Thursday, August 14, 2008
Henderson: Law Professor Free Agency and "School-Specific" Capital
Last week, I blogged the new article by Clayton Gillette (NYU), Law School Faculty as Free Agents, 17 J. Contemp. Leg. Issues 213 (2008). Louisville Dean Jim Chen correctly notes that Bill Henderson (Indiana) has written the definitive analysis of Gillette's article in Law Professor Free Agency and "School-Specific" Capital:
[L]aw schools with hallowed reputations can raise money because donors like to be associated with prestigious institutions. But that is not a viable model that most schools can follow. Moreover, it does not provide a useful market test that funnels money into initiatives that produce long term value. Most tier 1 law schools tout that they have become "better" when they hire highly prolific lateral scholars -- but in reality, these are multi-million commitments that guarantee little more than course coverage and the accolades of professors. There is also very little empirical evidence that such a strategy can produce a meaningful reputation change that redounds to students and alumni.
To my mind, this common pattern reflects very shallow analysis. What is the plan for school-specific capital?
See also:
Jeff Lipshaw (Suffolk). Free Agency, Faculties, Law Firms, and Businesses: A Comment for Bill Henderson:
For precisely the reasons Bill cites (the incommensurability of teaching and service), it is very difficult to demonstrate a payoff to professors that warrants cooperation even after repeat plays of the game. Law firms are a little better, but my intuition, based on long experience, is that the payoffs of cooperation are almost as difficult to perceive for the partners. My theory is that it's because, indeed, it really is very hard to build any such value. The brand "Skadden" or "Weil Gotshal" is so hard to build, and once built, so independent of the contribution of any single partner (collective action problem at work?), that it just doesn't take us anywhere.
Mike Madison (Pittsburgh), Law and Institutional Capital:
I think that Jeff is right that the law firm lens is too narrow, but I think that the culture-of-leadership framework is likewise incomplete. Bill is right to be thinking in terms of structural solutions, but bilateral rule-following won’t do the trick. Does leadership alone give members of an institution a justification for trading personal capital for a share of institutional capital? If leadership means “persuading individual members to buy the institutional model,” then I think that the answer is no. The deal still involves, as Jeff notes, trading one form of capital for another. If individual members believe that selflessness weakens them, then leadership can’t change their minds.
I epsecially like this reader's comment:
Spend the money to build a brand and reward an institutional culture based on collegiality and mutual respect. Get the dean or the managing partner to pitch the institution that way. Let the people who want to be "stars" at other's expense do it elsewhere. I've seen this work. In my experience the people holding the institution together are never wasting much of their energy status climbing.

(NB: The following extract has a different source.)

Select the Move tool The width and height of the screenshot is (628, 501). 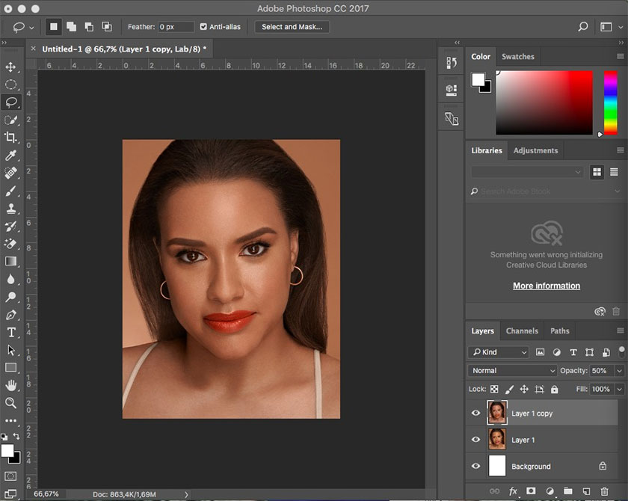pos(10,67)
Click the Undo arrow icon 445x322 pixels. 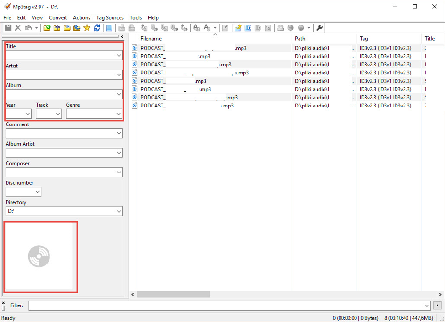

If your brand/culture is based on collegiality and quality, then prestige whoring is at best useless. Branding based on prestige as a quality proxy benefits more from "free agency." At a philosophical level, casting all these interactions as "transactions" in a Moneyball sense is what creates the incommensurability problem. Actual people don't have a problem valuing collegiality when you pitch it to them in moral/normative terms. The reciprocity ethic is actually one of the oldest "laws" out there, but it gets no play in legal academia.